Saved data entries
== == ==
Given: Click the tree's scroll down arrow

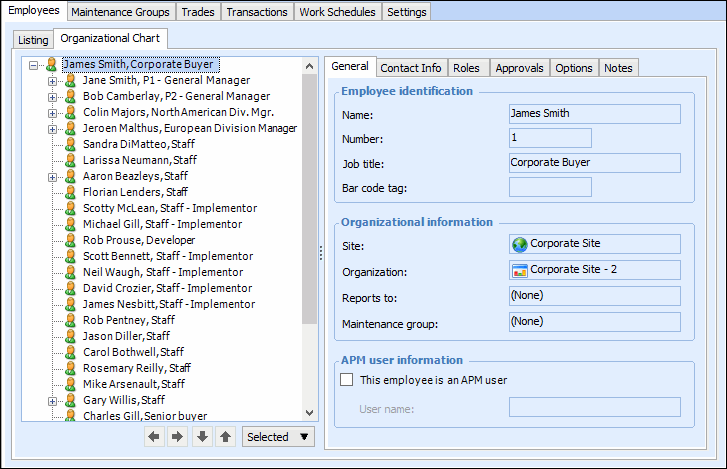Looking at the screenshot, I should [x=309, y=413].
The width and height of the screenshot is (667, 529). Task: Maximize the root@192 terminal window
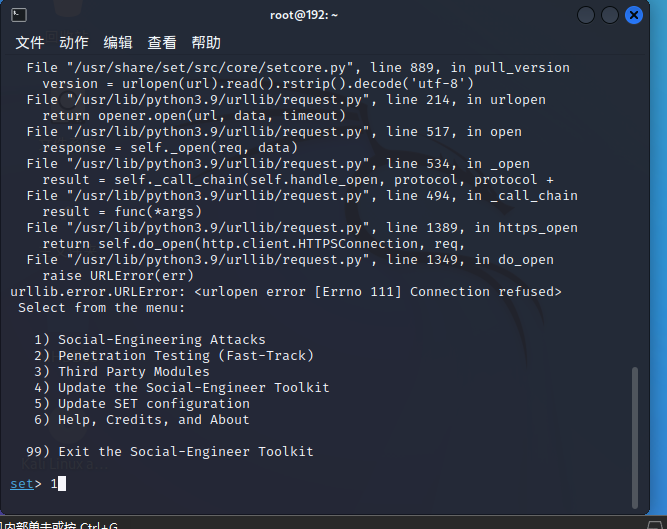pos(610,15)
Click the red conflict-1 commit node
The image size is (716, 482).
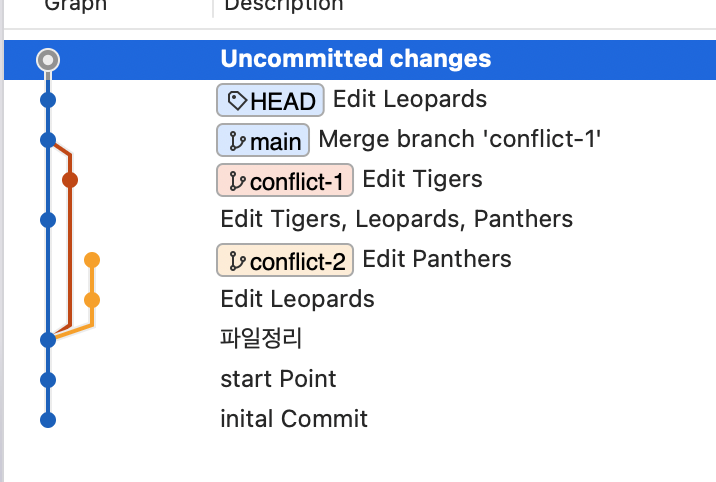click(70, 180)
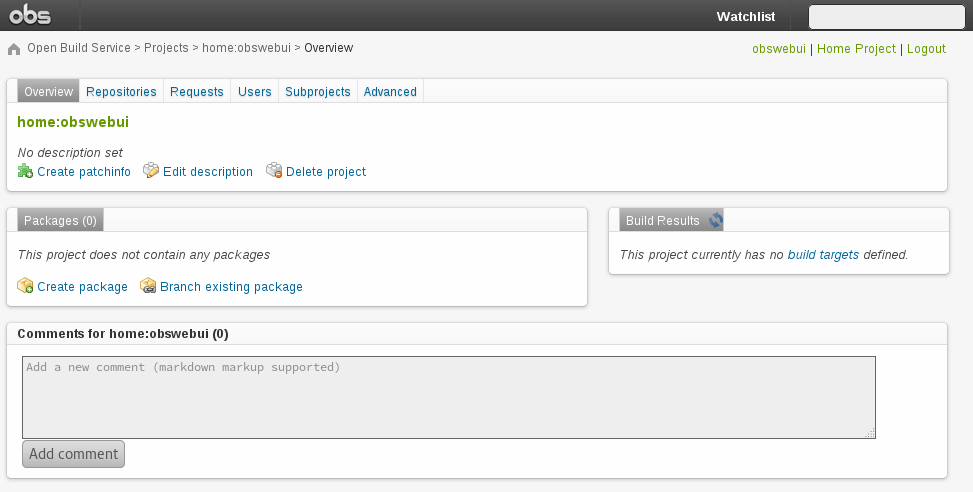Click the Branch existing package icon

148,286
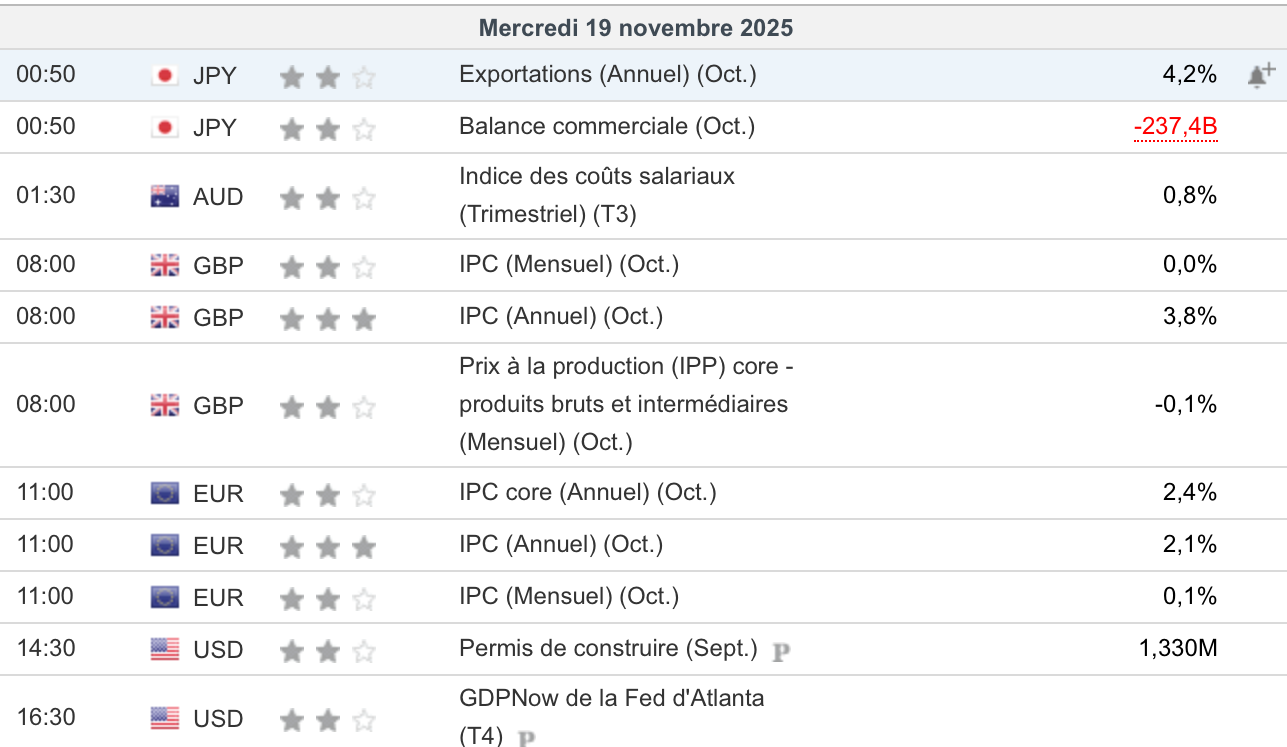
== == ==
WHAT IS NEEDED: Give every line above again exactly, omitting whatever pictures appear.

SOLVED PROBLEM:
Given: Click the tree's scroll down arrow

Looking at the screenshot, I should [x=309, y=413].
The width and height of the screenshot is (667, 529). Task: Maximize the root@192 terminal window
pos(610,15)
Click the red conflict-1 commit node
The image size is (716, 482).
click(70, 180)
Click the Branch existing package icon

148,286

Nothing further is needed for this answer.